Questão nº 12
Questão de Direito Tributário · CEBRASPE AGU Procurador da Fazenda Nacional 2022 (nº 12)
Determinada empresa brasileira constituída sob a forma de sociedade por ações auferiu lucros por meio de empresa controlada situada em país de tributação favorecida — “paraíso fiscal” — e por meio de empresa coligada situada em país de tributação normal.
A RFB, a fim de aferir o imposto sobre a renda da pessoa jurídica (IRPJ) e a contribuição social sobre o lucro líquido (CSLL) a serem recolhidos pela empresa nacional em decorrência da participação nas pessoas jurídicas sediadas no exterior, considerou que os referidos lucros haviam sido disponibilizados para a empresa brasileira na data do balanço em que haviam sido apurados pelas empresas controlada e coligada, considerado o método da equivalência patrimonial (MEP), a teor do que dispõe o art. 74 da Medida Provisória n.º 2.158-35/2001.
À época dos fatos geradores dos referidos tributos, não havia acordo internacional de tributação do Brasil com os países envolvidos nessas operações.
Nessa situação hipotética, de acordo com a jurisprudência dos tribunais superiores, a apuração do IRPJ e da CSLL, realizada pela RFB por meio do MEP,
- Aé ilegítima em ambos os casos, porquanto, no que concerne às pessoas jurídicas, o Brasil adota a tributação em bases territoriais, e não universais, de modo que esta só seria possível com o ingresso efetivo do lucro.
- Bé legítima somente em relação à empresa controlada. (alternativa correta)
- Cé legítima somente em relação à empresa coligada.

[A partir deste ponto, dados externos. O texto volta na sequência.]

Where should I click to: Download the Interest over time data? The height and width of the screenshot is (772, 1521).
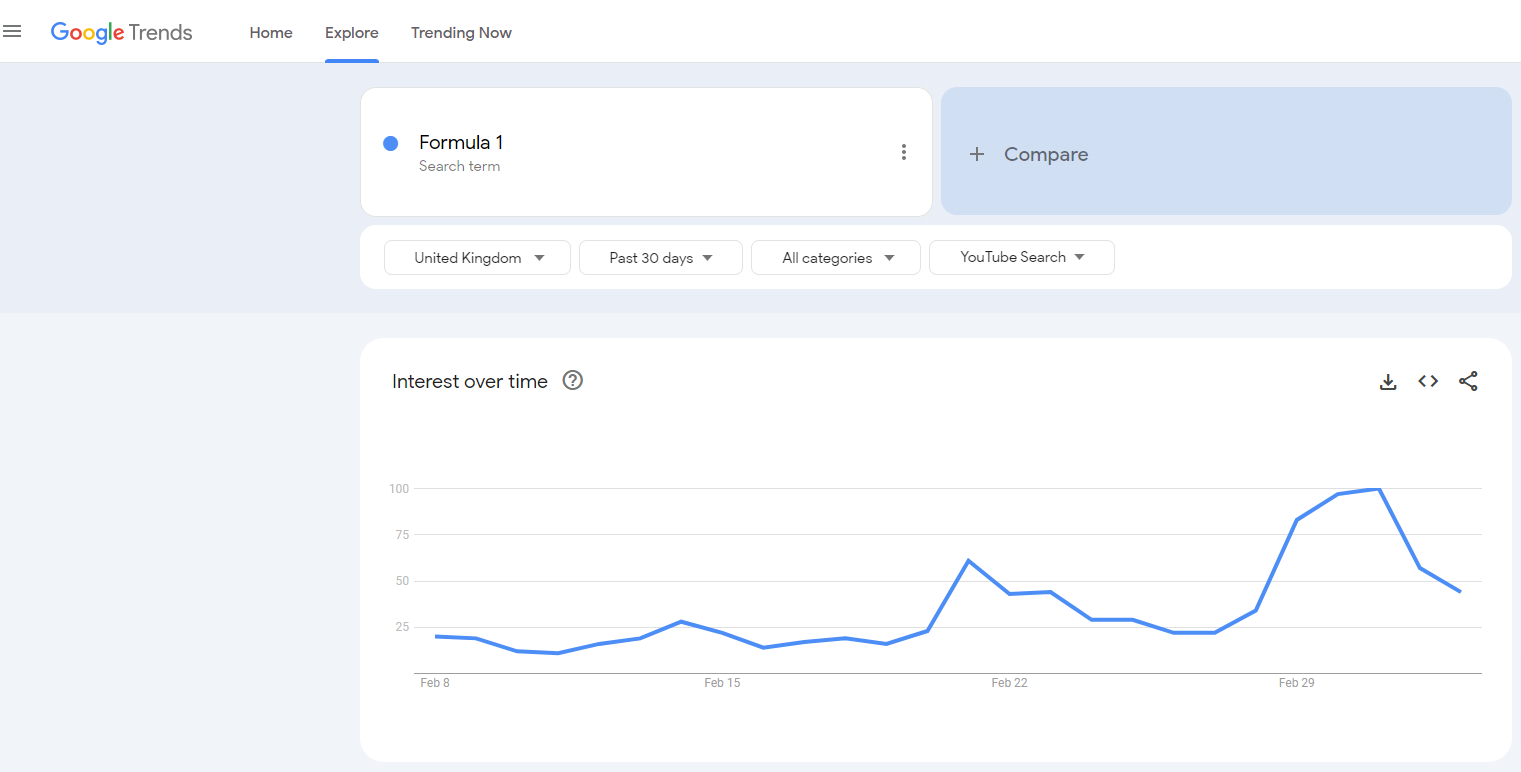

- Dé legítima em relação tanto à empresa controlada quanto à coligada.
- Eé ilegítima em ambos os casos, porquanto a utilização do MEP está condicionada à existência de acordos contra a bitributação entre os países envolvidos nas operações.
Resposta comentada
Gabarito Alternativa B
Conceito-chave: O Brasil, para tributar lucros de empresas no exterior, adota regras diferentes para controlada (no exterior) e coligada (no exterior). Para controlada em paraíso fiscal, a lei permite tributar o lucro antecipadamente (no momento em que é apurado no balanço, via MEP), independentemente de efetivo pagamento (disponibilização). Para coligada em país de tributação normal, isso só é possível se houver acordo internacional contra a bitributação ou se houver efetiva disponibilização do lucro (pagamento do dividendo). Como não havia acordo, a tributação antecipada da coligada é ilegítima.
- (A) Incorreta: O Brasil adota a tributação em bases universais (worldwide income) para pessoas jurídicas, e não territoriais. A pegadinha aqui é tentadora: parece que a resposta é "ilegítima em ambos", mas a lei e o STF distinguem controlada de coligada, e a controlada em paraíso fiscal pode ser tributada antecipadamente sem ingresso do dinheiro.
- (B) Correta: A tributação via MEP na data do balanço é legítima para a controlada situada em paraíso fiscal, pois o art. 74 da MP 2.158-35/2001 autoriza a tributação imediata dos lucros de controladas no exterior, independentemente de disponibilização, e o STF (RE 611.586) validou essa regra para controladas, mesmo sem acordo internacional. Para a coligada em país normal, exige-se disponibilização ou acordo, o que não ocorreu.
- (C) Incorreta: A coligada em país de tributação normal, sem acordo internacional, só pode ser tributada quando houver disponibilização efetiva dos lucros (pagamento do dividendo), não na data do balanço via MEP. Logo, a cobrança antecipada é ilegítima.
- (D) Incorreta: A pegadinha aqui é generalizar: a banca quer que você aplique a mesma regra para ambas. Mas a lei e a jurisprudência diferenciam: controlada (tributa no balanço) ≠ coligada (tributa só com disponibilização ou acordo). A coligada não pode ser tributada antecipadamente sem acordo.
- (E) Incorreta: A armadilha é inverter o fundamento: a exigência de acordo internacional existe apenas para a coligada em país de tributação normal, não para a controlada em paraíso fiscal. Para a controlada, a ausência de acordo é irrelevante, pois a lei brasileira (art. 74 da MP) já autoriza a tributação antecipada como forma de combater a elisão fiscal.
Fonte: CEBRASPE AGU Procurador da Fazenda Nacional 2022 Procurador da Fazenda Nacional. Reproduzida para fins de estudo.